А проникновения в запредельные пространства с Волком встречались всё реже, а всё чаще игра превращалась в нудную рутину на фоне пёстрых бардаков. И всё трудней ему было соблюдать зарок, который они с Голодным дали друг другу ещё тогда, когда были вместе: ни одной нотой своей не служить режиму. Раньше, когда их никто, кроме своих, не слушал и концерты устраивались не Рос. Мос. и Ленконцертами, это условие было легко выполнимым. А теперь не то. Режим стрижёт с них купоны и ими себя оправдывает и прославляет, что бы там эти рокеры не пели. А рокерам не всё ли равно, кто устраивает концерт? Для них ведь главное деньги, слава и тёлки.
И режим вместе с теми, кто его олицетворял, были недалеки от истины. Самые забойные антирежимные хиты лучших отечественных рок-звёзд, на Волчий зоркий взгляд, были просто зеркальным отображением режима. Звучали они все маршеобразно, и если не вслушиваться в слова, то задорно и боевито, как и положено настоящей комсомольской песне, а тексты густо напичканы лозунгами и клише из культурно-патриотического обихода, только в менее конкретном применении.
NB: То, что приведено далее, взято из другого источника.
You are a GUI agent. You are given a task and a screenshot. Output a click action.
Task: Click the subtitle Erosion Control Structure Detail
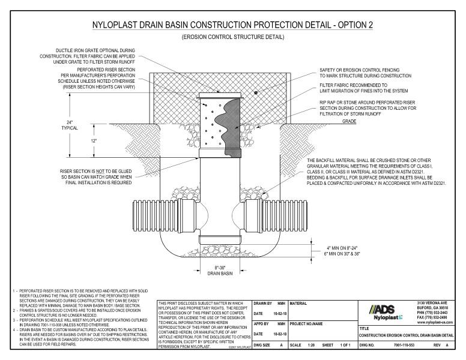click(x=233, y=37)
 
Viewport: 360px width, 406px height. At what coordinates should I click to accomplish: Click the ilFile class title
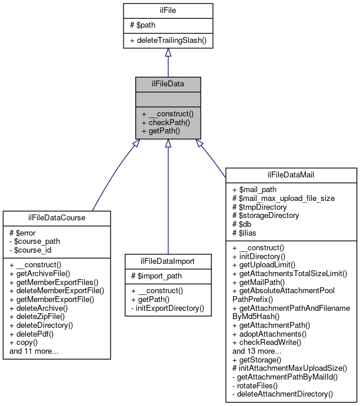coord(168,9)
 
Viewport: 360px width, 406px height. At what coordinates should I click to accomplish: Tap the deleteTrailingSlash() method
coord(168,41)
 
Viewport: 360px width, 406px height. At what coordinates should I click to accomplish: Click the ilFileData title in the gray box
coord(168,84)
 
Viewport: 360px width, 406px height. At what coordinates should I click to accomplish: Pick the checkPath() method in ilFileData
coord(166,122)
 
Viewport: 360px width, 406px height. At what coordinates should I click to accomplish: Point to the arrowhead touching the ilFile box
coord(168,53)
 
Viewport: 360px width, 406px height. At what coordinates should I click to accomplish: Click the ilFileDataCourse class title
coord(56,217)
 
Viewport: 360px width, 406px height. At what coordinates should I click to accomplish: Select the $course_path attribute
coord(35,241)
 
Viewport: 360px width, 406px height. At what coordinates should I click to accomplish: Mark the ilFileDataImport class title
coord(168,260)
Вот, например, типичные клише, взятые наугад из самых популярных, якобы не режимных песен:
Лучше быть мёртвым, чем вторым.Мы вместе.Ни шагу назад, только вперёд.Кто не с нами, тот против нас.
И т. д.
Кажется, будто они валяют дурака над системой и классом-гегемоном под видом китча. А на самом деле с рождения поражены системой в голову и мыслить иначе просто не могут. И махание флагами и сельхозеимволикой на самых крутых концертах — тот же самый энтузиастический режимно-коммунальный шабаш, почти без смены декораций. Но эпохальность и литую звонность музыка эта приобретала всё же не сама по себе, а сплавленная воедино в тигле здоровой социалистической песни с такими странными ингредиентами, как блатная лагерная феня и кабацкая лирика, кристаллизовавшаяся в шумных и «тихих кабинетах ресторанов», где преемственно «снимали тонкие трусы» гулявшие в обществе цыган аристократки, буржуазки и мещанки, затем нэпманки, бандитские подружки и сбившиеся с панталыку пролетарки и комсомолки, дальше сталинские кокотки и лауреатки Государственных премий, а потом уже всякая шваль, отпотевшая во времена «хрущёвской оттепели» и забуревшая в период «застоя». Кабатчине даже тесны стали тихие кабинеты, и она ураганом ворвалась на сцены спортивно-концертных комплексов, подтверждённая в своём свирепом праве на жизнь рёвом десятитысячных толп экс-строителей коммунизма.